Visualization of high dimensional data is very important in data science. Google has open-sourced a tool called Embedding Projector
which makes it much easier. It is a build-in tool of Google's TensorFlow framework. And there is also a standalone version here
The following content is about HOW TO use the STANDALONE tool.
Depends on opencv-python
, install the module if you don't have one on your system.
git clone https://github.com/cnzeki/embedding-projector
cd embedding-projector
python projector.py
Open your browser to : http://localhost:8000
The Embedding Projector
takes a NxD tensor as input, N is the number of samples (or embeddings), D is the dimension of each sample. The tensor is stored in a file (raw float bytes for tsv). A sample is a point in the plot. We can attach some metas to a sample, a image (called sprite
), or labels ( class id or names).
A example sprite image:
I wrote a function to make everything done, just call it with your data. Tensor is stored as binary bytes.
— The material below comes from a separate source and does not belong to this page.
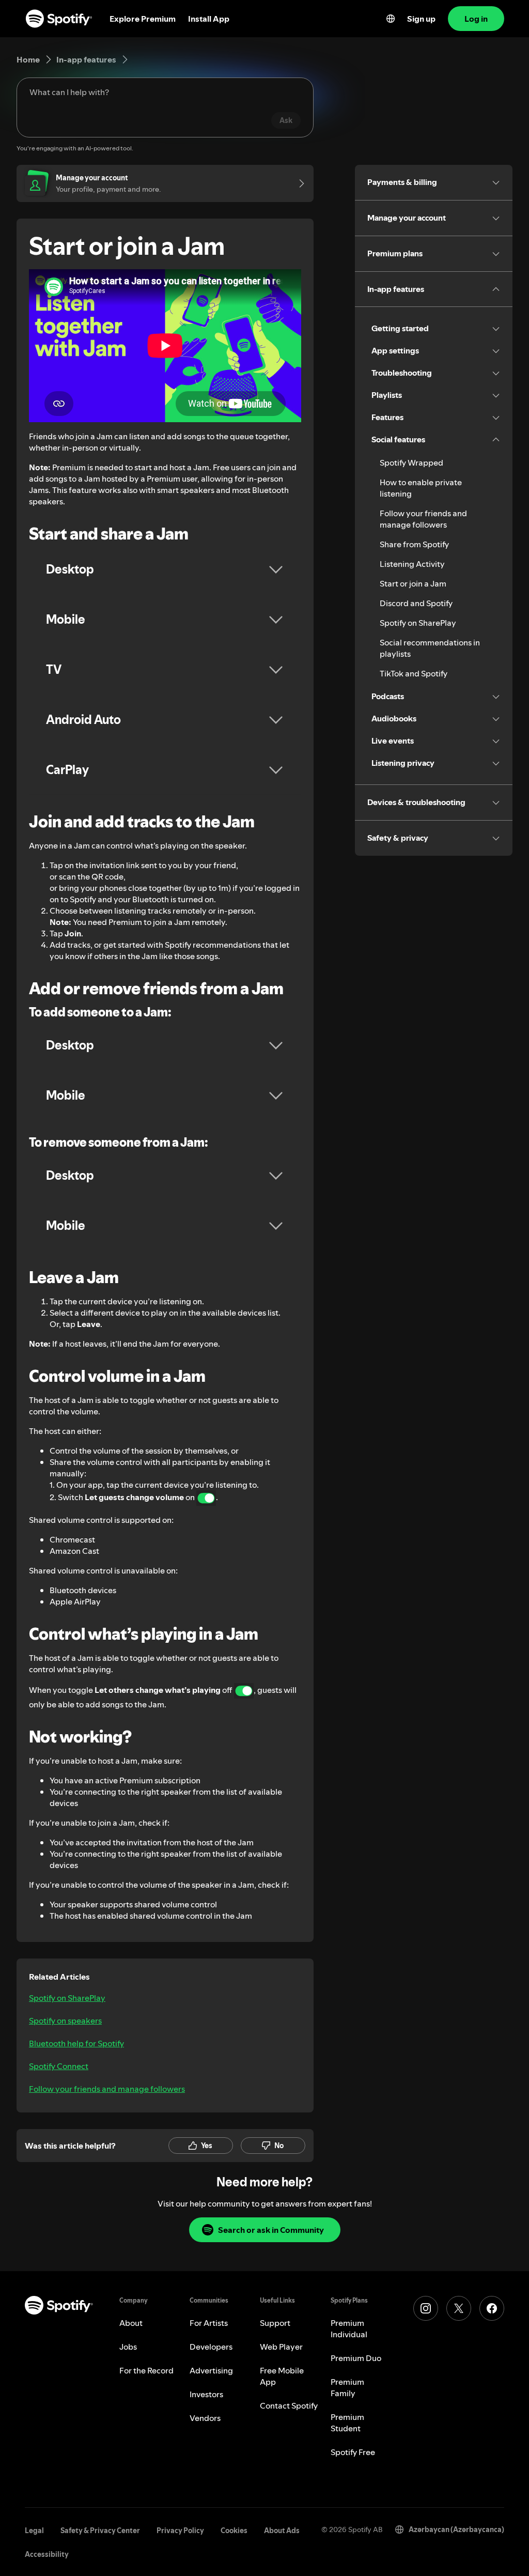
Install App (208, 18)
write_image_embeddings(root, title, feats, labels, imgs, sprite_size)
'''
:param root: root dir of `Embedding Project` tool
:param title: name of the tensor
:param feats: embedding tensor NxDim
:param labels: labels for each sample NxNumClasses
:param [optional] imgs: images in format NHWC
:param [optional] sprite_size: image sprite size
:param mode: 'w' -- write, 'w+' -- update or append, '+' -- append
'''
If you want to write tensor in tsv format, use this instead:
write_tsv_embeddings(prefix, feats, labels=None):
Tsv files can be load in the web page on-line.
For more details, read the code please.